- Materials provided
......
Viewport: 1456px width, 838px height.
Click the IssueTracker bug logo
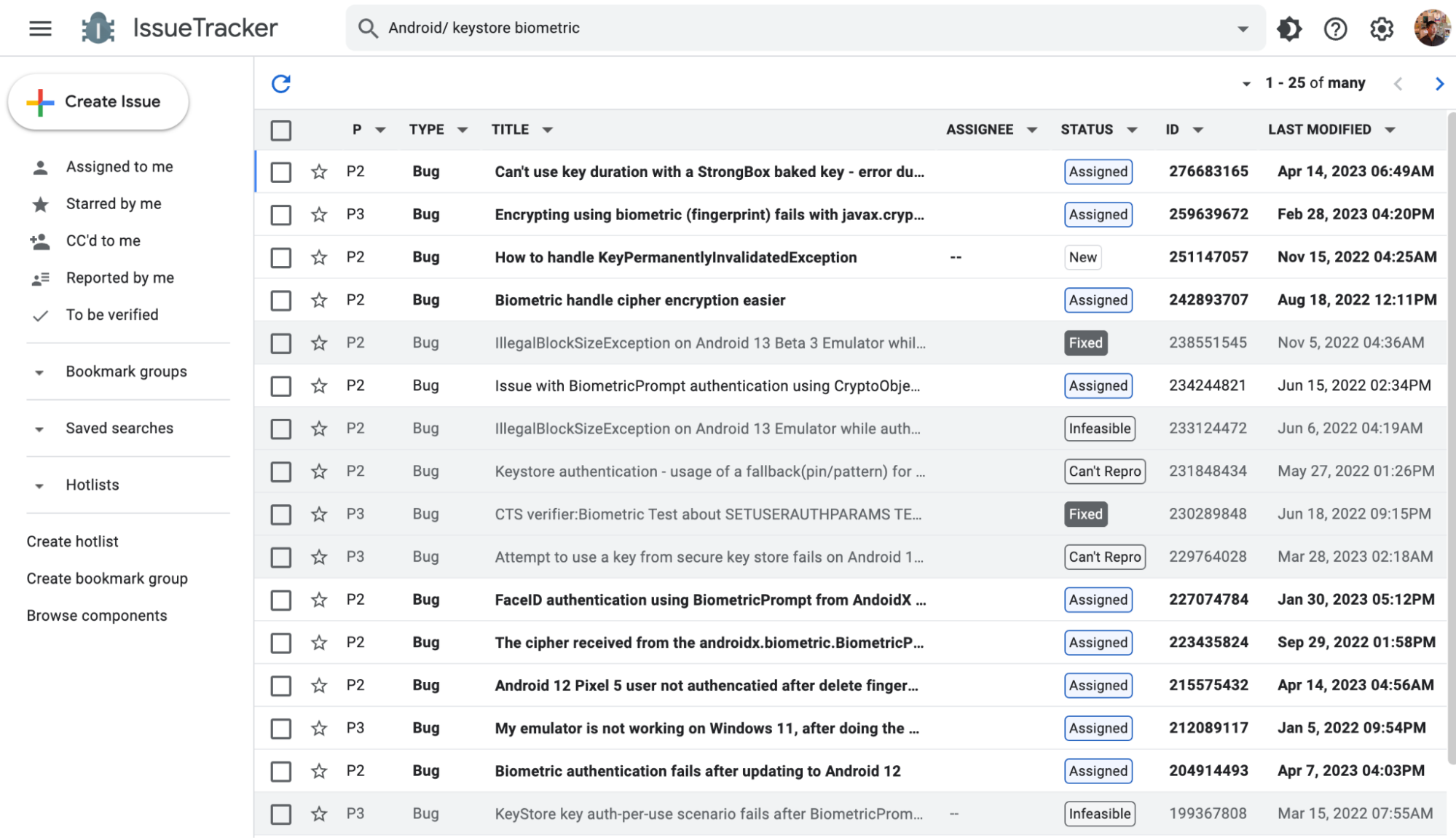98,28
......
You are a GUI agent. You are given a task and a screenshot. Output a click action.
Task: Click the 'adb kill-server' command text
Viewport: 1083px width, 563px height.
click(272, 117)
......
- Stated exercise
Locate each line in the records that contains the word "height" and copy those lines.

- Full solution
Viewport: 1456px width, 838px height.
Viewport: 1083px width, 563px height.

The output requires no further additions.